Right to Request Restrictions. You have the right to request a restriction or limitation on the Health Information we use or disclose for treatment, payment, or health care operations. You also have the right to request a limit on the Health Information we disclose to someone involved in your care or the payment for your care, like a family member or friend. For example, you could ask that we not share information about a particular diagnosis or treatment with your spouse. To request a restriction, you must make your request, in writing, to our office. We are not required to agree to all such requests. If we agree, we will comply with your request unless the information is needed to provide you with emergency treatment.

Right to Request Confidential Communication. You have the right to request that we communicate with you about medical matters in a certain way or at a certain location. For example, you can ask that we only contact you by mail or at work. To request confidential communication, you must make your request, in writing, to our office. Your request must specify how or where you wish to be contacted. We will accommodate reasonable requests.

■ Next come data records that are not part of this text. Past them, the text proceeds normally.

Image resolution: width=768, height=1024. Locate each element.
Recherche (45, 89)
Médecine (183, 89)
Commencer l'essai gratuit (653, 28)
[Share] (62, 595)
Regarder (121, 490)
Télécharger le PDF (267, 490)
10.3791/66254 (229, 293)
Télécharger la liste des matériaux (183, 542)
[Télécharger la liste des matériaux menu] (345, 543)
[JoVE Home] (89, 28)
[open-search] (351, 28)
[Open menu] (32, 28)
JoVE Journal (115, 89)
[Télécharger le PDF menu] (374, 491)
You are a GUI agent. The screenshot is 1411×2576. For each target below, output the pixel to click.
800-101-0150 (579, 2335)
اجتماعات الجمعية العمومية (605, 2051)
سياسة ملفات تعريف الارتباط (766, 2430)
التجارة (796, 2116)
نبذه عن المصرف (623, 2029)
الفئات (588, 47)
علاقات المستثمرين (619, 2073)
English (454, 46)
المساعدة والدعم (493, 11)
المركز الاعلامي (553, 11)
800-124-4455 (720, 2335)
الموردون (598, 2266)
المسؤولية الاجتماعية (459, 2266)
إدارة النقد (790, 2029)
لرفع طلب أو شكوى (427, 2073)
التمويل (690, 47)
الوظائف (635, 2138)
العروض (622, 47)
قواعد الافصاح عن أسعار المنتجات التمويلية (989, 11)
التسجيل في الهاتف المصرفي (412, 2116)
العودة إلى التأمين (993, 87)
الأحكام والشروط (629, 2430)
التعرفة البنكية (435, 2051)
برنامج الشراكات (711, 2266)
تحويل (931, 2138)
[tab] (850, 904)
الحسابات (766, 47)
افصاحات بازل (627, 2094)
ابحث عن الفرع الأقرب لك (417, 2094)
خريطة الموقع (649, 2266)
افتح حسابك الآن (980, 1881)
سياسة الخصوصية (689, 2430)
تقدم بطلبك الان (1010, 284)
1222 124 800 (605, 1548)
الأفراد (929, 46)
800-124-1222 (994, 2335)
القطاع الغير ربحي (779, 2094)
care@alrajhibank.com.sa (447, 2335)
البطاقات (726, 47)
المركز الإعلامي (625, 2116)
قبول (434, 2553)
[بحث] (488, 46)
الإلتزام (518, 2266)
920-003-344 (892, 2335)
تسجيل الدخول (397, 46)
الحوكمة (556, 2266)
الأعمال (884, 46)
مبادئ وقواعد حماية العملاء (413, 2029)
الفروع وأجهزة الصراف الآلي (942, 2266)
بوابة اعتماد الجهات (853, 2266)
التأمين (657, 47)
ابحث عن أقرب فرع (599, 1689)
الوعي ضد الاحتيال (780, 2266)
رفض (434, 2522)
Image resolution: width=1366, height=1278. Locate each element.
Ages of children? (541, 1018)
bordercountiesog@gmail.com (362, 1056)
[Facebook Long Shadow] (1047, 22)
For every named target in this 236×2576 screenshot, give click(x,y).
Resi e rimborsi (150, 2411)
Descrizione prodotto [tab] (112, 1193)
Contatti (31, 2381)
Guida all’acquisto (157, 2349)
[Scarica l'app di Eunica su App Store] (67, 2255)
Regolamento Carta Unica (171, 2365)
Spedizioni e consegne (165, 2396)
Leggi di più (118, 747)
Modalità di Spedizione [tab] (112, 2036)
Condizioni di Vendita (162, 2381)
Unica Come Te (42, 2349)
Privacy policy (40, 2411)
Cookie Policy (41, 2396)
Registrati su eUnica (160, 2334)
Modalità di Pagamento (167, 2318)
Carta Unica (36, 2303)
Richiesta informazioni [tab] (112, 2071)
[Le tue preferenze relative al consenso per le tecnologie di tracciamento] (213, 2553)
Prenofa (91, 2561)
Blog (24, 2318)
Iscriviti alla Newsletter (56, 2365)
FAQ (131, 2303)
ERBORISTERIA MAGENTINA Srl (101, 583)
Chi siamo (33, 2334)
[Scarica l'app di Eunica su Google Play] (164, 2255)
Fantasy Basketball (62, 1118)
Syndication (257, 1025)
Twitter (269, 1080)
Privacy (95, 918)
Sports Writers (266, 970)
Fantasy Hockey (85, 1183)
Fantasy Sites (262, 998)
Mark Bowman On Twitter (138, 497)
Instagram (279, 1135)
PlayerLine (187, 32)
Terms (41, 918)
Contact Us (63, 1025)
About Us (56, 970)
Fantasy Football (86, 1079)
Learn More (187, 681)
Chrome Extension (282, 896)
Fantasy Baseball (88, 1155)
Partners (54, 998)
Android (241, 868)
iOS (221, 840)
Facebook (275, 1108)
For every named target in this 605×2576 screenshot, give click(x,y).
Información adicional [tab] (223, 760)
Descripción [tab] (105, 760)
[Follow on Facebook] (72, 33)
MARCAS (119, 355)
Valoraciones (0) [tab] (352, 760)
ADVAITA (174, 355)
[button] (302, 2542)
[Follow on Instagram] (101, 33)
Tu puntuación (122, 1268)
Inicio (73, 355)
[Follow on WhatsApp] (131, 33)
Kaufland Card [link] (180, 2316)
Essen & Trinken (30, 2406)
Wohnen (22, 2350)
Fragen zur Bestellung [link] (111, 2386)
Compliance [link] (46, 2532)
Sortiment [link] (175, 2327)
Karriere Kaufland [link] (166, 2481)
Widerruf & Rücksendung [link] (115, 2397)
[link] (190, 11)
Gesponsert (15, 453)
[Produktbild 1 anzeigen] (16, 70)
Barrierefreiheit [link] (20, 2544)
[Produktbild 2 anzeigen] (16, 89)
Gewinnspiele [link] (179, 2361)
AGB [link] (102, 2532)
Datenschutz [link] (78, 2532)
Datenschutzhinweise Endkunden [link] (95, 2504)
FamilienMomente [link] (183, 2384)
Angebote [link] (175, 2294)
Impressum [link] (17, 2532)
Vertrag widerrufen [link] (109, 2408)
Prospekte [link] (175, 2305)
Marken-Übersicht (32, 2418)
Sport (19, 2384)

Right to a Paper Copy of This Notice. You have the right to a paper copy of this notice. You may ask us to give you a copy of this notice at any time. Even if you have agreed to receive this notice electronically, you are still entitled to a paper copy of this notice. You may obtain a copy of this notice in our office.

To obtain a paper copy of this notice please request it in writing.

Right to Electronic Records. You have the right to receive a copy of your electronic health records in electronic form.

Right to Breach Notification. You have the right to be notified if there is a Breach of privacy such that your Health Information is disclosed or used improperly or in an unsecured way.

CHANGES TO THIS NOTICE:

We reserve the right to change this notice and make the new notice apply to Health Information we already have as well as any information we receive in the future. We will post a copy of our current notice at our office. The notice will contain the effective date on the first page, in the top right-hand corner.

COMPLAINTS:

If you believe your privacy rights have been violated, you may file a complaint with our office or with the Secretary of the Department of Health and Human Services. All complaints must be made in writing. You will not be penalized for filing a complaint.